José de Jesús López de Lara

Un hombre originario de Guatemala y que trabajaba como velador en un yonke ubicado en el fraccionamiento Chicahuales II, en el municipio de Jesús María, fue brutalmente asesinado durante el transcurso de la madrugada del viernes. El descubrimiento tuvo lugar cuando llegó el propietario del negocio para abrir y lo encontró maniatado de pies y manos, además de que presentaba golpes en diferentes partes del cuerpo.
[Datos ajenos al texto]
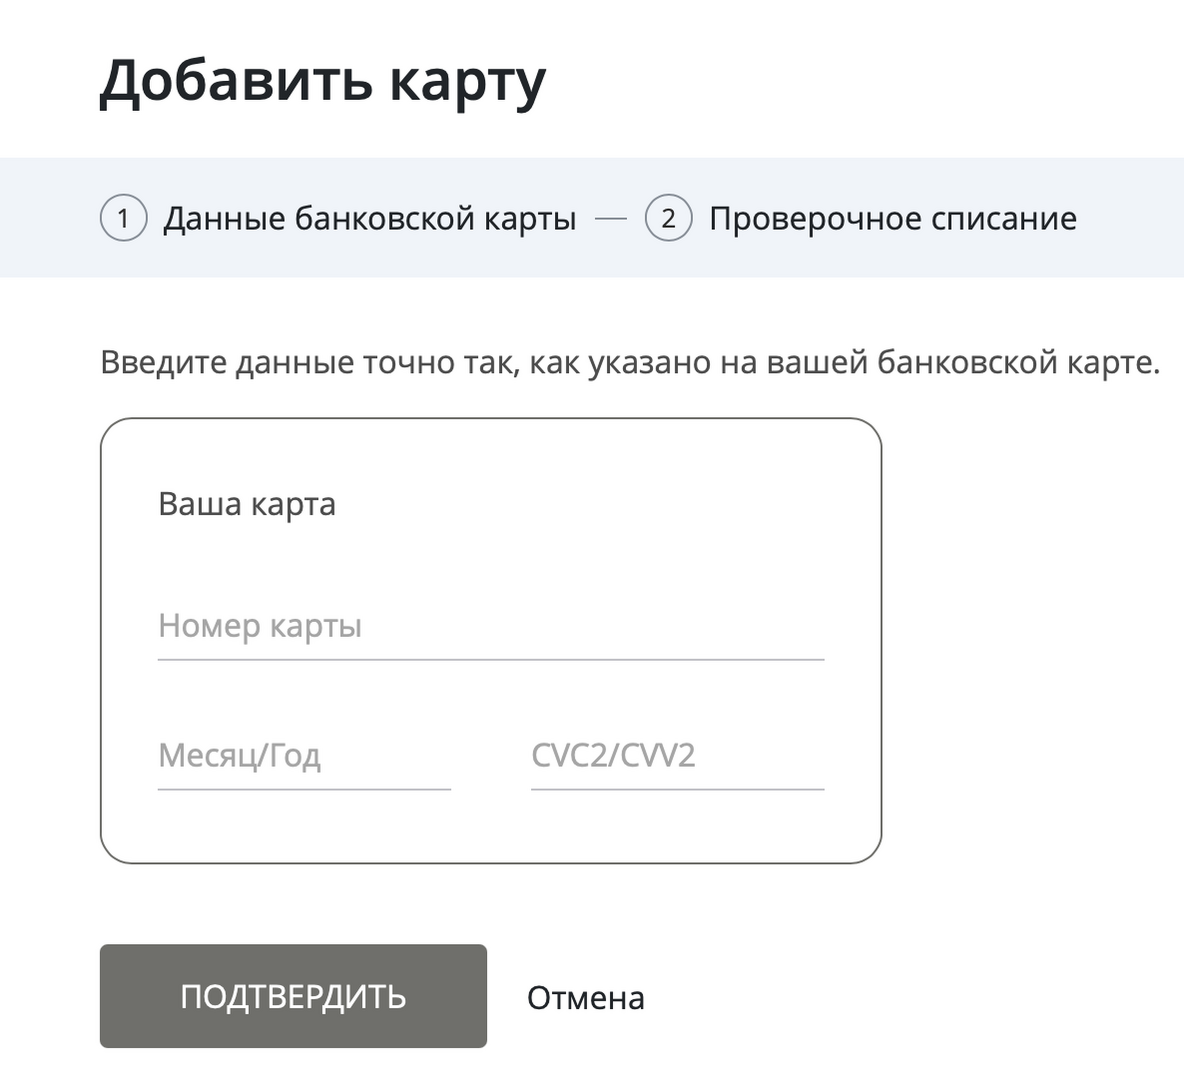Go to the "Проверочное списание" step label
Screen dimensions: 1184x1080
click(x=892, y=218)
Aparentemente, fue estrangulado.
Cabe destacar que el propietario comentó que, a simple vista, no encontró evidencia de que se hubiera cometido un robo, por lo que desconocía los motivos por los cuales fue asesinado su trabajador.
La víctima fue identificada como Luis Alfonso, quien contaba con 44 años y era originario de Guatemala, aunque ya tenía varios años viviendo en Aguascalientes.
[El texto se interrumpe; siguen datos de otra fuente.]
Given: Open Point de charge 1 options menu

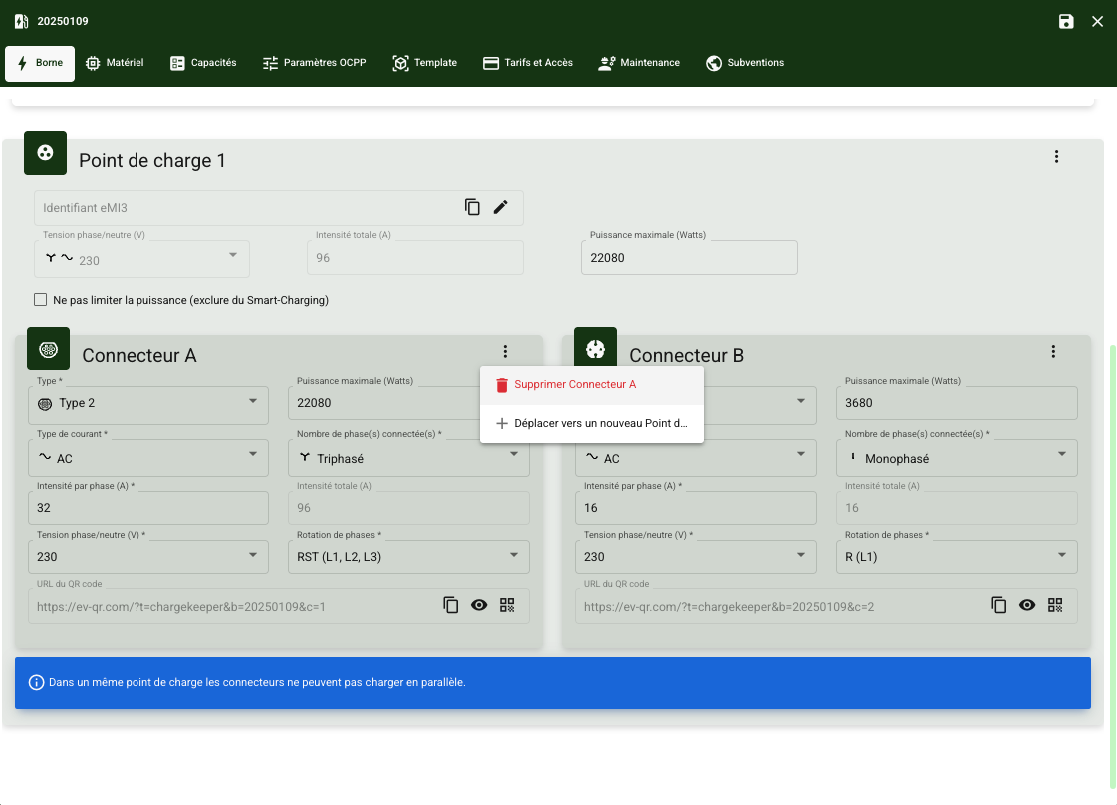Looking at the screenshot, I should point(1056,157).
Fue a las 09:45 de la mañana cuando, en el número de emergencias 911, se recibió un reporte, donde se informaba que, en un yonke con razón social Ram Lom, ubicado en la calle Feliciano Martínez y casi esquina con la avenida Alejandro de la Cruz Saucedo, en el fraccionamiento Chicahuales II, en el municipio de Jesús María, se había registrado un crimen, ya que el velador había sido localizado muerto y con los indicios ya mencionados.
De inmediato, se trasladaron al lugar de los hechos los policías preventivos de Jesús María y la ambulancia ECO-336 del ISSEA, quienes confirmaron la muerte del guatemalteco.
A fin de realizar las investigaciones correspondientes, se trasladaron a la escena del crimen los agentes del Grupo Homicidios de la PDI, el personal de la Dirección de Investigación Pericial y el agente del Ministerio Público de Hospitales.
En el interior del establecimiento, encontraron, tirado en el suelo, al señor Luis Alfonso, el cual estaba amarrado de pies y manos.
El propietario del establecimiento indicó que, al llegar para iniciar sus actividades, encontró al velador inconsciente y maniatado, por lo que decidió llamar a los servicios de emergencia.
Asimismo, señaló que en el negocio no había cosas de valor y tampoco detectó indicios de que se hubieran llevado algo.
De igual forma, indicó que, por versiones de otros trabajadores y de vecinos de la zona, el ahora occiso dejaba entrar a muchas personas durante las noches con la intención de ingerir bebidas alcohólicas.